• WHAT NEEDS TO BE DONE:
Please repeat the items from the line with "has width=1004, height=926." to the line with "(x=1077, y=120)", both included, and increase every coordinate in the answers by 115. Leave the pictures out.

• EXERCISE INPUTS:
══════

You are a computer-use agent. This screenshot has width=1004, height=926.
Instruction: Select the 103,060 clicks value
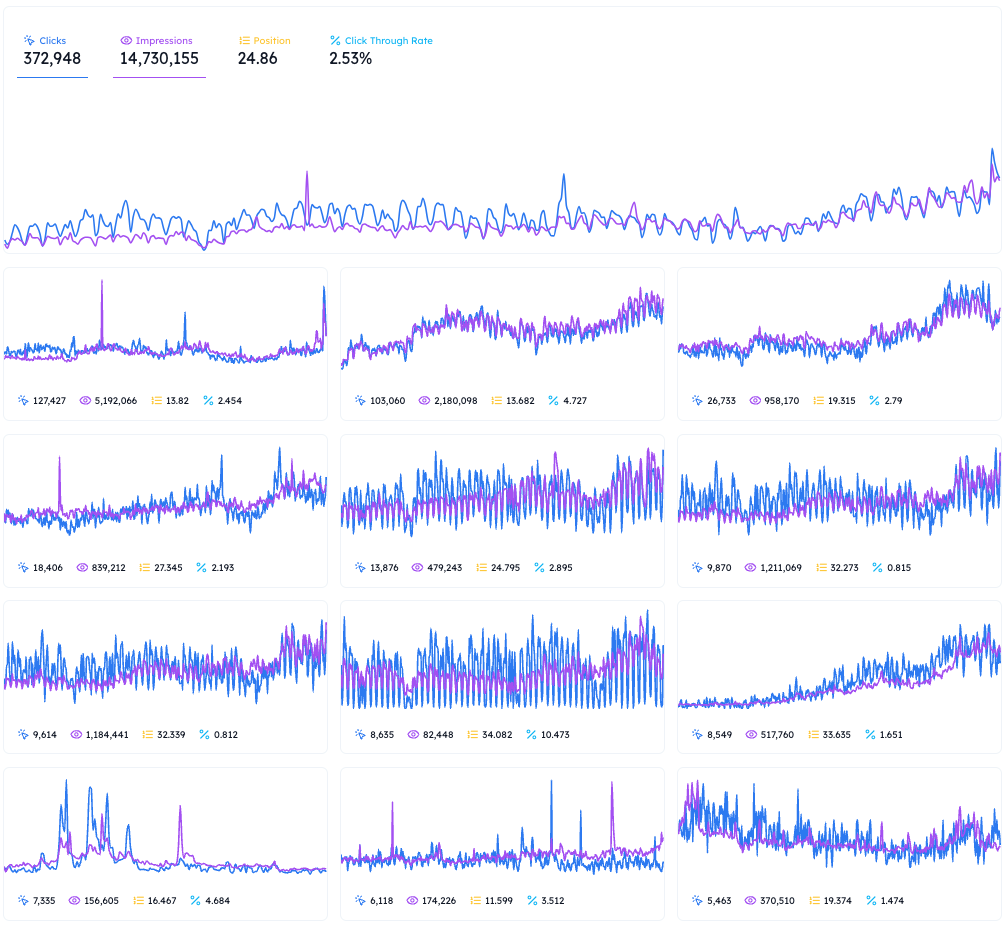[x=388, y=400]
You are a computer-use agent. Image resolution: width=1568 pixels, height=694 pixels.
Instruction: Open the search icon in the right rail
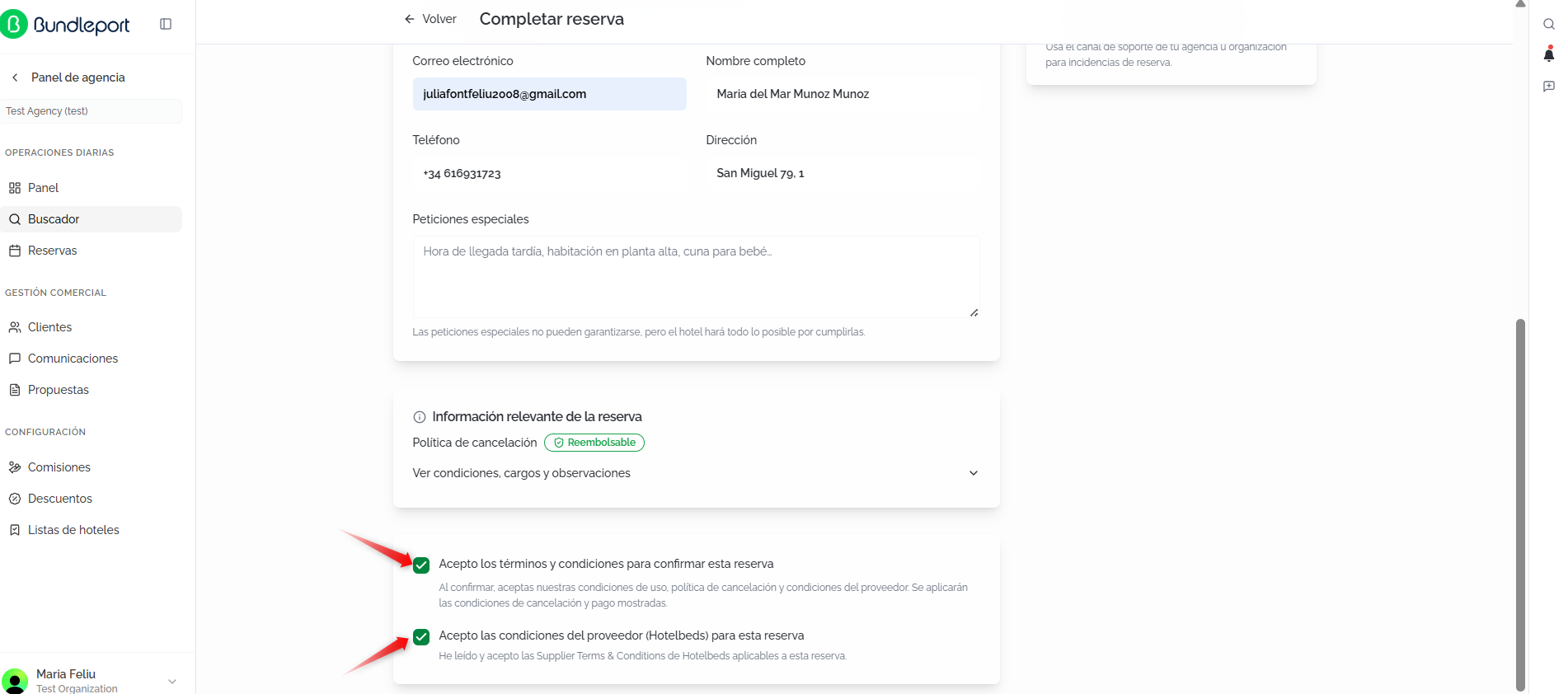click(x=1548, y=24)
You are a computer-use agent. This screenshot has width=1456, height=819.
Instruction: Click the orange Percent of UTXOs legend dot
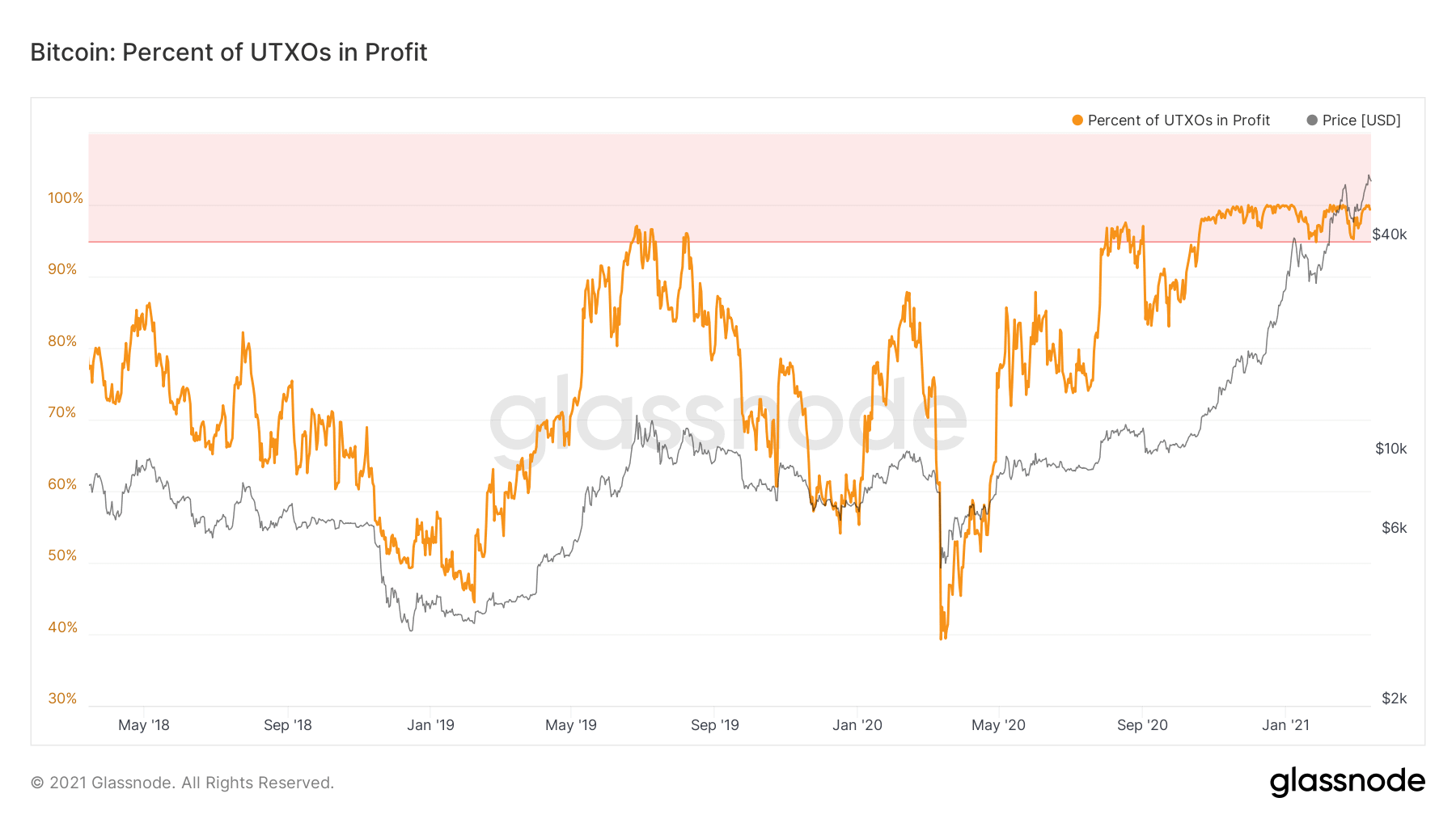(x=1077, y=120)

══════

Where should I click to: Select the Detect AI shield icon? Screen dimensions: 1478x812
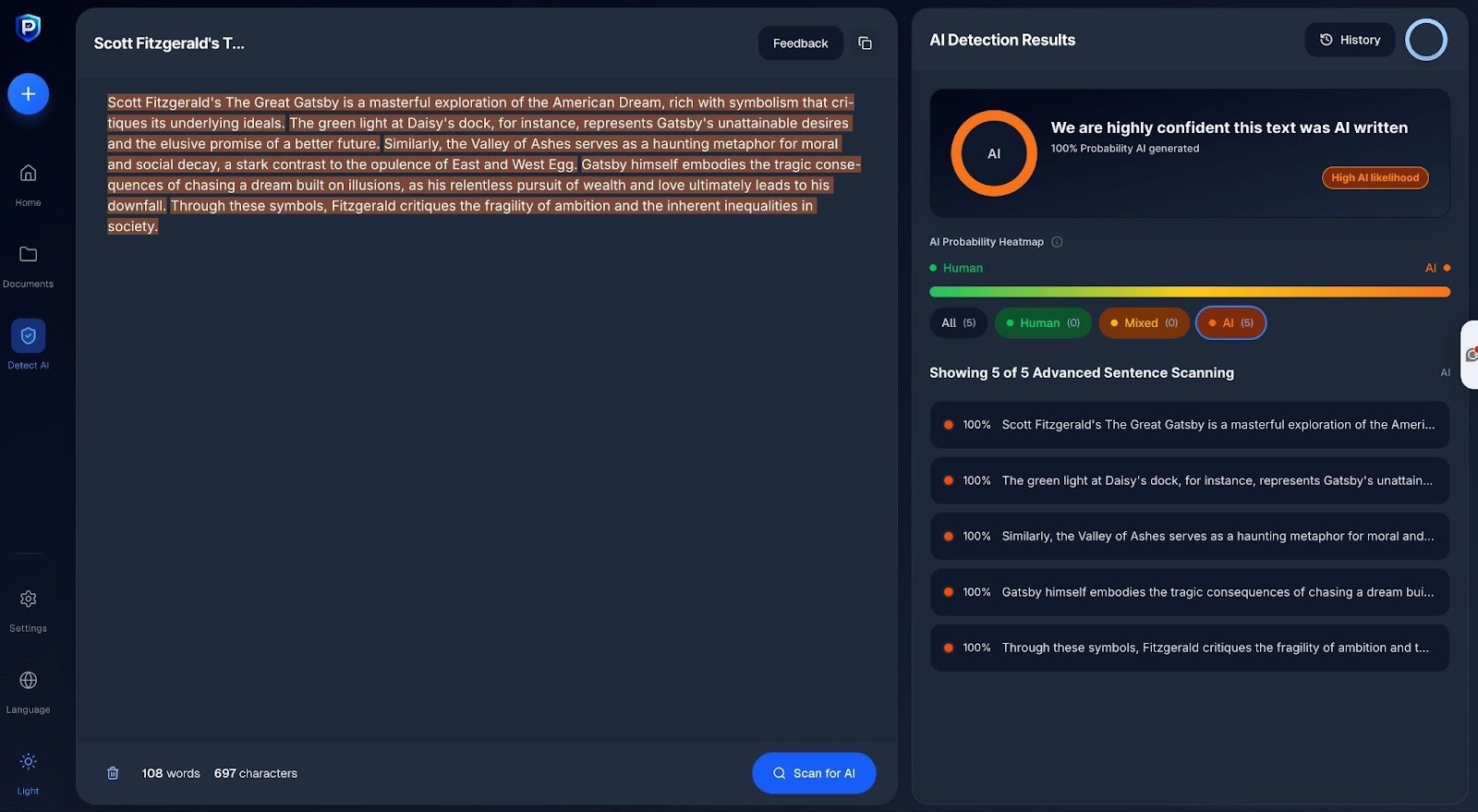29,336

══════

• EXERCISE OUTPUT:
You are a computer-use agent. This screenshot has width=1004, height=926.
Instruction: Select the 103,060 clicks value
[x=503, y=515]
You are a computer-use agent. Image resolution: width=1568 pixels, height=694 pixels.
Instruction: Open the search icon in the right rail
click(x=1663, y=139)
You are a computer-use agent. This screenshot has width=1456, height=819.
Instruction: Click the orange Percent of UTXOs legend dot
(x=1192, y=235)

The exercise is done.